▸ **Request**
Reproduce the material below word for word, from the line with "Go to the Archives page" up to and including the line with "This screenshot has". Leave the pictures out of your copy.
= = = = = = =
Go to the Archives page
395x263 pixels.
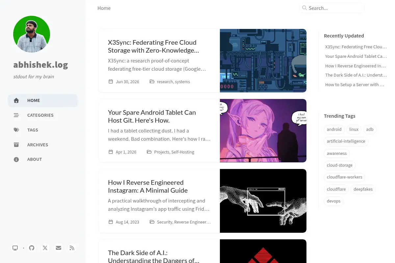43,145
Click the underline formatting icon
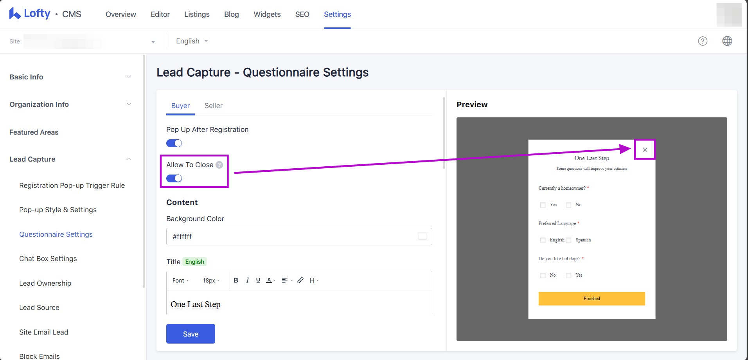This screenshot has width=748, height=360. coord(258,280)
= = = = = = =
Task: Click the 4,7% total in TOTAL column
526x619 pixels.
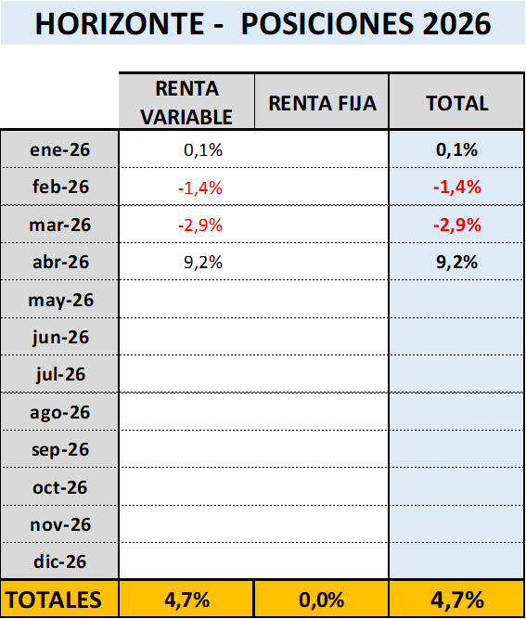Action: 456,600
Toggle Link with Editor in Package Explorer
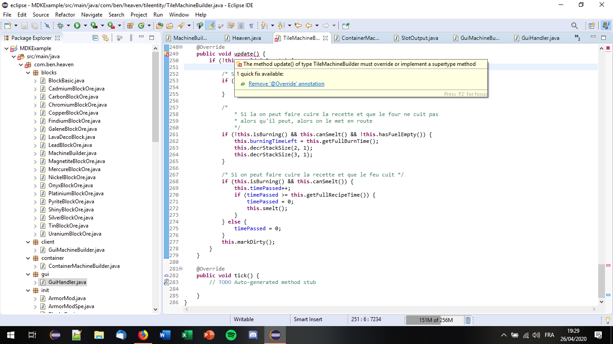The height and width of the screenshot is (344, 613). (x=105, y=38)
= = = = = = =
▸ **The completed task**
Go to the Archives page
395x263 pixels.
43,145
Click the underline formatting icon
This screenshot has width=748, height=360. coord(258,280)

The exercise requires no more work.